1. Vaccinations and x-rays every six months. She could live another five years if it works. If it doesn’t work, we’d know in six months whether cancer had spread.

or

2. Amputation of the leg at the shoulder, including removal of the lymph node. Better chance at another 5 or more years, and with physical therapy after recovery from surgery, she will learn to accommodate and regain reasonable mobility. Dogs are resilient.

We decided to do nothing.

The veterinarian had removed almost the entire growth for biopsy, but even before the results came back from the lab, I knew. She delivered the bad news in her kind, straightforward manner. I heard her say the words “melanoma” and “dirty margins.” She had already called the veterinary oncologist, who was waiting for us to schedule a consultation. 

I remember asking her why this happens in an otherwise healthy, adult dog. “It’s just bad luck,” she replied.

But Luna is my lucky dog. Rescued from a county shelter where she’d been for 30 days, a shelter that’s closed on Sundays and Mondays, where dogs are left in cages from Saturday afternoon through Tuesday morning. I actually went there to rescue a different dog, only to learn she’d contracted kennel cough and had been euthanized earlier that morning. 

The volunteer asked me if I wanted to come back another day. When I said I intended to save a dog’s life, she eagerly told me about Luna. Well-trained, gentle, playful with other dogs, never barks, no accidents. Why hadn’t anyone adopted her, I wondered. 

We walked outside to the run, where she was playing with another large, shepherd mix. She was funny looking—skinny body, big head, furry scruff around her neck—and covered in mud. It took an hour to fill out the paperwork and get her microchipped, and several more to get her bathed, brushed, and settled in at home. 

Within 24 hours, it became apparent she had kennel cough. 

Had I not taken her home with me, she would almost certainly have been put down as soon as her runny nose betrayed her. I spent the next month telling her how lucky she was. 

Then, 5 ½ years later, the veterinarian told me through tears: Luna’s luck had run out. 

When we decided to forego treatment, because the options ranged from bad to worse and held little hope for positive outcomes, I worried that she would suffer stoically as the cancer silently spread to her bones. It’s not as if she could tell me her bones ached or she was exhausted. The doctor told me what to watch for and reminded me that it was likely the growth would resurface, or she would begin limping or stop jumping up on the couch. It was likely these symptoms would arise within one to five months. “We’ll keep her comfortable and treat the symptoms until it doesn’t make sense to treat her anymore.” And so I spent the summer waiting, monitoring her, wondering if Luna was lethargic from the heat or because her bones ached.

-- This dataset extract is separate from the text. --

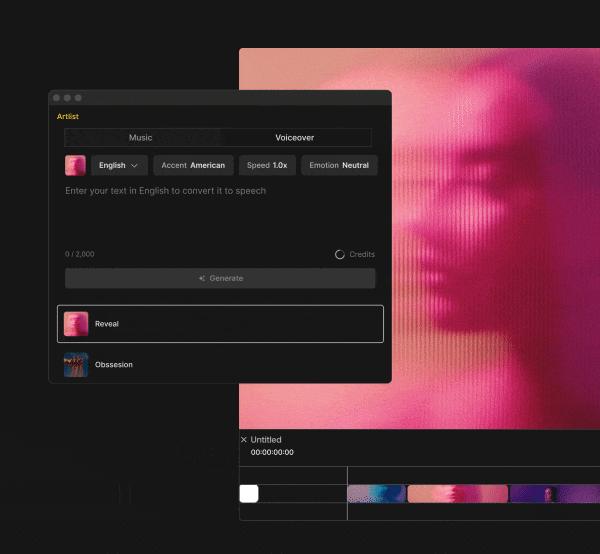Open the English language dropdown

(x=120, y=165)
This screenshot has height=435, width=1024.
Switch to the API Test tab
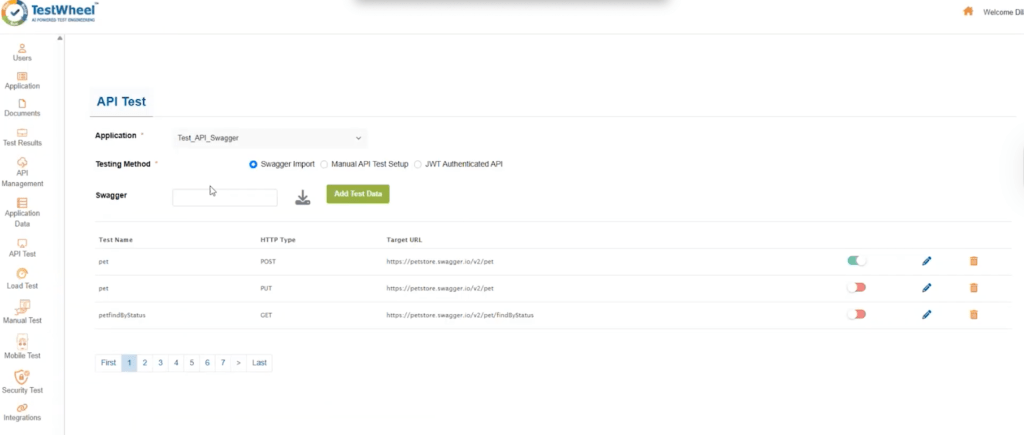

A few weeks ago, at her checkup, the doctor acknowledged what I’d observed for nearly six months: Luna doesn’t seem to be sick, and the cancer doesn’t seem to have progressed. The vet can’t explain why, has never seen a case like this before. “Just enjoy her, and let her be a dog. She doesn’t know she’s dying.”

We’re about the same age now, both of us in our early fifties, and my bones are sometimes achy. Luna is energized, though, by the cooler weather and sometimes takes off running and jumping in the leaves, startling our younger dog that we rescued a year ago. 

Taking the vet’s advice, I’m enjoying her. I’m not thinking about luck, rather about life. 

Life is filled with uncertainty. We find ourselves in circumstances we can’t change, situations we can’t understand. We can’t predict the future, and we can’t decide not to die. But we can make a choice to be alive. 

I choose to live my life with dogs and humans, who, despite occasional aches, walk with me and sometimes jump in the leaves.